Your instructions
Swap "help icon" for "info icon" in the part of the records that opens with the line containing "The height and width of the screenshot is (1148, 2560)." and closes with the line containing "Action: coord(453,85)", changing nothing else. Output only those lines.

Data listing
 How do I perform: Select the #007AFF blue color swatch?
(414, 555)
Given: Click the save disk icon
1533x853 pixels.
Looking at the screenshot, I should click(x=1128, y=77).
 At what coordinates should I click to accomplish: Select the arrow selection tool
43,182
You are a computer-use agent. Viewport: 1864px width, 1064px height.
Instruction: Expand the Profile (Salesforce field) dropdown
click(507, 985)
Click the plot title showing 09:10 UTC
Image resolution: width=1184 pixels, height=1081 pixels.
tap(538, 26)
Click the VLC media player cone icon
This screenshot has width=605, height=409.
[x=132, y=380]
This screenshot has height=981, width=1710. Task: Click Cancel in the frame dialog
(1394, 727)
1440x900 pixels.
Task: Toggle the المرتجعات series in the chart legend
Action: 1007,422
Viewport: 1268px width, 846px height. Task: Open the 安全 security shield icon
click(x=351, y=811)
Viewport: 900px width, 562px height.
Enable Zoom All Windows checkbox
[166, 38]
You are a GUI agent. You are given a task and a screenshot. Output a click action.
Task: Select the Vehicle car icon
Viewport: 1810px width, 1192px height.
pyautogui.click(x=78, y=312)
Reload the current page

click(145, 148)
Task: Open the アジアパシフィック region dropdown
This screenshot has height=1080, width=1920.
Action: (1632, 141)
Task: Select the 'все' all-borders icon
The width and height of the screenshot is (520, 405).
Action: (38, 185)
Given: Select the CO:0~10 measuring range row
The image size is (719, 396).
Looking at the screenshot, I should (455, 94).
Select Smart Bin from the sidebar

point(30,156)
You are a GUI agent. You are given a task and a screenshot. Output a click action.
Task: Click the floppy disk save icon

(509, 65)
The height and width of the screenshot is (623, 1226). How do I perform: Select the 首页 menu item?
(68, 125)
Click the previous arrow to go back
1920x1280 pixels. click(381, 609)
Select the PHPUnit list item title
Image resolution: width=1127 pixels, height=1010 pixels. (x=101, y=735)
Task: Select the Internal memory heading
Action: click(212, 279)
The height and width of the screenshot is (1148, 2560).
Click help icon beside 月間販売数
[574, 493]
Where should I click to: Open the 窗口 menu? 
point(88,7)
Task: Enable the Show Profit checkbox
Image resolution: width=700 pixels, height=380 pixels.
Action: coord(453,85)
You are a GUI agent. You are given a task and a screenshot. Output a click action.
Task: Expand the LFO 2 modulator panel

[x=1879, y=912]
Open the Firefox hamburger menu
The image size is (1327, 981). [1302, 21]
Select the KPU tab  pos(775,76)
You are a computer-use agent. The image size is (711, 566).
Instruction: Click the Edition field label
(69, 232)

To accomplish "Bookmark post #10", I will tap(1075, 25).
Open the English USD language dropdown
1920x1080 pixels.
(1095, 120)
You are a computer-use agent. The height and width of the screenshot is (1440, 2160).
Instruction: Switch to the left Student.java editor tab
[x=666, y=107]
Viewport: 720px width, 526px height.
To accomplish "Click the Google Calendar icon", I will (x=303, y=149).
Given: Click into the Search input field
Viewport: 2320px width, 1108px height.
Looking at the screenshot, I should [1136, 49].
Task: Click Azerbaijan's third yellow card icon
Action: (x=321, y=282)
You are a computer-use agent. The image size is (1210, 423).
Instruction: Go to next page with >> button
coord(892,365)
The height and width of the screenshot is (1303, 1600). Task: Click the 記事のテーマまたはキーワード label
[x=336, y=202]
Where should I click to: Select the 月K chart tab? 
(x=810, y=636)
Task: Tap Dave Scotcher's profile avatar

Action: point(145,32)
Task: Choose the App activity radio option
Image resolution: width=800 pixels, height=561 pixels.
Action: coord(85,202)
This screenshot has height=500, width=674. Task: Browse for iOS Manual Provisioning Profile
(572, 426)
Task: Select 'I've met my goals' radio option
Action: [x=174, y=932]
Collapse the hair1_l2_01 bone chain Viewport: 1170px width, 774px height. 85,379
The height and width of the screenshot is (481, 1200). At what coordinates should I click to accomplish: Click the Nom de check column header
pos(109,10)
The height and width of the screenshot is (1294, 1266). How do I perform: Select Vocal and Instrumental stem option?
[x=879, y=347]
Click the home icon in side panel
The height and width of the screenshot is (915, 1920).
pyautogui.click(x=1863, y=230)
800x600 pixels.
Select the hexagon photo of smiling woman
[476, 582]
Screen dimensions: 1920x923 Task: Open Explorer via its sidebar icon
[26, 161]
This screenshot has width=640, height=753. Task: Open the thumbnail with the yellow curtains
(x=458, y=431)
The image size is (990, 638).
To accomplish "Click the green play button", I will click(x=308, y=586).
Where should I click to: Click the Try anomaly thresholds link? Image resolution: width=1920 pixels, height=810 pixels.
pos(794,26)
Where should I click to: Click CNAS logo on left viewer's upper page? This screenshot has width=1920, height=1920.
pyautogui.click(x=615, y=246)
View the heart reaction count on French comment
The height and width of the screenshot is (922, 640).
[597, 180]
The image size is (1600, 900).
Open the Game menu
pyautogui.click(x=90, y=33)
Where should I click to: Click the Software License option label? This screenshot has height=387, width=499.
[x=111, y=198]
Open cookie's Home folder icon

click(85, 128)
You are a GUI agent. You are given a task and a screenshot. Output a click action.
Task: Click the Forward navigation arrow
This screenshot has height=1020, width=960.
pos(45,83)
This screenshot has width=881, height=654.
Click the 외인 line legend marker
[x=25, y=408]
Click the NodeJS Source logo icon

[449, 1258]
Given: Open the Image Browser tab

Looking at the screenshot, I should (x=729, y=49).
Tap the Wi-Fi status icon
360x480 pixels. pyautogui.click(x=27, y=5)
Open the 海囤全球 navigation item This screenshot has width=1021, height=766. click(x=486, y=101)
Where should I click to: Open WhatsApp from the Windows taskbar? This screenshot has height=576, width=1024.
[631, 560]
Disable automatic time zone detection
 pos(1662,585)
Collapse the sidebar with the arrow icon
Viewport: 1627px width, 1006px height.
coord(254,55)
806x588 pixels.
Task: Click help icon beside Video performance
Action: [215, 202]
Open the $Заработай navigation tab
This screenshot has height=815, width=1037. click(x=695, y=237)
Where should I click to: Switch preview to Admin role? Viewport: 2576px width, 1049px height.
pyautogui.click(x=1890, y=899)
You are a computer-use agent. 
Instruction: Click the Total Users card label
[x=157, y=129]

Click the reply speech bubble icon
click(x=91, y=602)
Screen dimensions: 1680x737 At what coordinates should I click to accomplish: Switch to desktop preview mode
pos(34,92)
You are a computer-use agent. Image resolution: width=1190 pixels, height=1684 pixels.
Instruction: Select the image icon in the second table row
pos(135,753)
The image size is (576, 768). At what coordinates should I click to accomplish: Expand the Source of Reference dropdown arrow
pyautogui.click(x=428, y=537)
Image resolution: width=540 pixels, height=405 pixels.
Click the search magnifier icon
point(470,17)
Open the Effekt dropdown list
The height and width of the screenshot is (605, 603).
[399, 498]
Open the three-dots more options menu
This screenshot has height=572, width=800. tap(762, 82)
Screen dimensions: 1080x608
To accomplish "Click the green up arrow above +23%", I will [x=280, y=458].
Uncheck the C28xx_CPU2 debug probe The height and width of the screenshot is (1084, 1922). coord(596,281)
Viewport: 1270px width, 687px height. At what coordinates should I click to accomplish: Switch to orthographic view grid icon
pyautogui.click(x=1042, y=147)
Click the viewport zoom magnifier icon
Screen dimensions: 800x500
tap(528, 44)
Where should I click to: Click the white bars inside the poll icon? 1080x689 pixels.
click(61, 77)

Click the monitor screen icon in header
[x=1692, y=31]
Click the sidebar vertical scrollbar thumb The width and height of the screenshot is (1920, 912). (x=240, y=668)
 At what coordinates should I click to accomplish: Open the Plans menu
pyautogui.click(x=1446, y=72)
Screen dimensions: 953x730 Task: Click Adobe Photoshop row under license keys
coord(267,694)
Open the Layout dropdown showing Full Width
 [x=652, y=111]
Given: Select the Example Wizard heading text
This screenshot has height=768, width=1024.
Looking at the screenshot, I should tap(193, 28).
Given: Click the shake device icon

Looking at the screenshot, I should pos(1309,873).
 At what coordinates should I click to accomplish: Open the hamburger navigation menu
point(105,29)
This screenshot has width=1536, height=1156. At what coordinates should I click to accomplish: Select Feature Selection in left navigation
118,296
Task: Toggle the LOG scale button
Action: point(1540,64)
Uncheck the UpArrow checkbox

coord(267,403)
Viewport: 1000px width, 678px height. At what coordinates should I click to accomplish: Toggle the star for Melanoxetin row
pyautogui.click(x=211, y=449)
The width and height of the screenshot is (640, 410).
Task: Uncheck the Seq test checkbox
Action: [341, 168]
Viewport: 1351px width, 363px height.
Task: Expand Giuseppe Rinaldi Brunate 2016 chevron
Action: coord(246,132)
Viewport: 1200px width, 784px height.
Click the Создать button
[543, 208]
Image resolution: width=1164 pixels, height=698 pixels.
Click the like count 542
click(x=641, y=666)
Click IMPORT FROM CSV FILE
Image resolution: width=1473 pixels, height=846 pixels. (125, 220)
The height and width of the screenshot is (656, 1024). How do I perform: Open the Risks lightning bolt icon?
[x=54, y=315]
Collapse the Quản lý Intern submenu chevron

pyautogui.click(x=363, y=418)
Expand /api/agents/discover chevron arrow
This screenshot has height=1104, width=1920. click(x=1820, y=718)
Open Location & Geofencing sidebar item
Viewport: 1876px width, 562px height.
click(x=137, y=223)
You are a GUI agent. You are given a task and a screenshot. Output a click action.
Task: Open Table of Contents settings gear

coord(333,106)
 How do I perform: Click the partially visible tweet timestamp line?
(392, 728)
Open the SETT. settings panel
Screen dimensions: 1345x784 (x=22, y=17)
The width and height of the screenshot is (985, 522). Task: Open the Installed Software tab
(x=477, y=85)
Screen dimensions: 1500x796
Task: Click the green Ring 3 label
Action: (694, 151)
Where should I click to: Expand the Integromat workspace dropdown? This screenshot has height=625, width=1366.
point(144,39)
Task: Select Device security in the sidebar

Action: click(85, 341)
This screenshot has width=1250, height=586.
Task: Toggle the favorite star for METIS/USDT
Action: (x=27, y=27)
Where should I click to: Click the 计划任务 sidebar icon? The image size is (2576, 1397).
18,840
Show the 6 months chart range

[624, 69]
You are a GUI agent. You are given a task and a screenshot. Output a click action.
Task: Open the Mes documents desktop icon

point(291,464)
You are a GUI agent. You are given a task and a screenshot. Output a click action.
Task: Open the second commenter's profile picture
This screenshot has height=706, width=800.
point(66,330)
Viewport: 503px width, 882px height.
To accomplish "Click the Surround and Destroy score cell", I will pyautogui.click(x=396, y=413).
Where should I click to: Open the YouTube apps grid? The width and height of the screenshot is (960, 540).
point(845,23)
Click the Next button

Written solution
The height and width of the screenshot is (1148, 2560).
Click info icon beside 月間販売数
[574, 493]
Where should I click to: Open the 窗口 menu? 
point(88,7)
Task: Enable the Show Profit checkbox
Image resolution: width=700 pixels, height=380 pixels.
Action: coord(453,85)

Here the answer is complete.